WHAT TO DO:
Once a line is found to contain "target", copy it out of the listing.

SOURCE DATA:
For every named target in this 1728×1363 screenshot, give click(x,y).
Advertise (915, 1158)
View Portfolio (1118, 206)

==

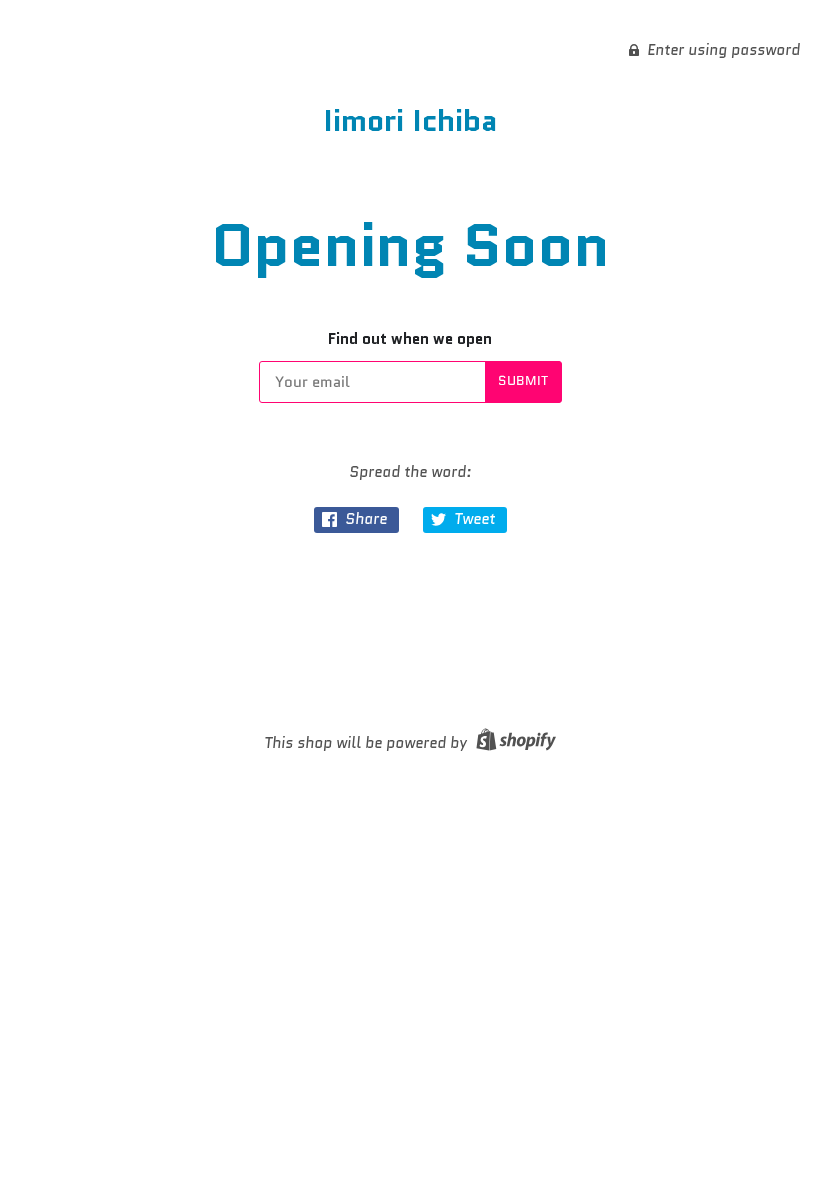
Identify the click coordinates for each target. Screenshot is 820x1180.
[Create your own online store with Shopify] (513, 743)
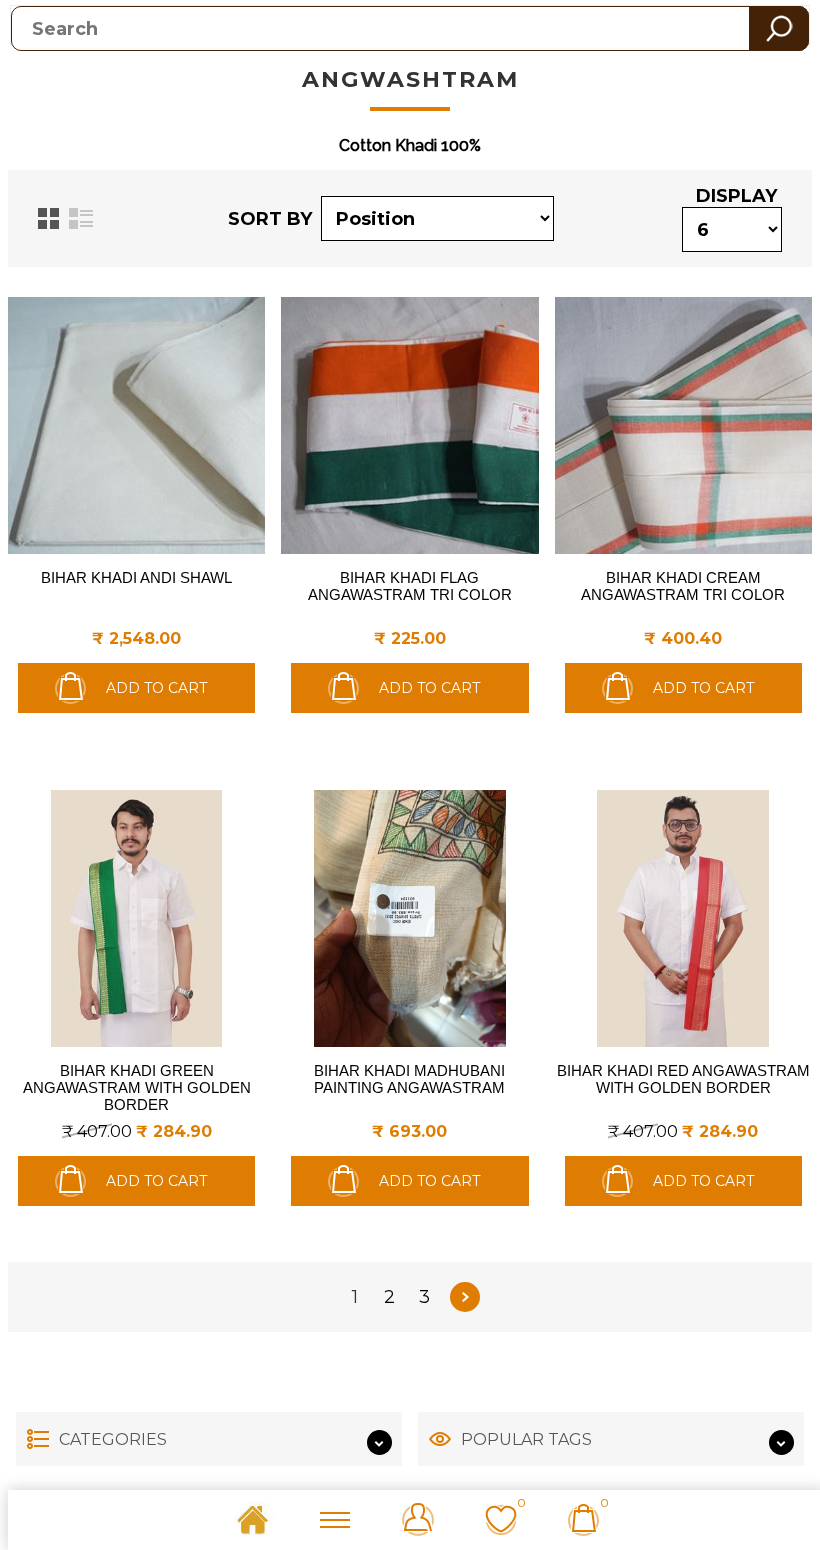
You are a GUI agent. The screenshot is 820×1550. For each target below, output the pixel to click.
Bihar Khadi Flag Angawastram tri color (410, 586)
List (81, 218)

ANSWER TO THIS EXERCISE:
For every named target in this 1728×1363 screenshot, give click(x,y).
Identify the click coordinates for each target. Screenshot is 820x1180.
You are a GUI agent. The screenshot is 820×1550. For each target below, output the pixel to click.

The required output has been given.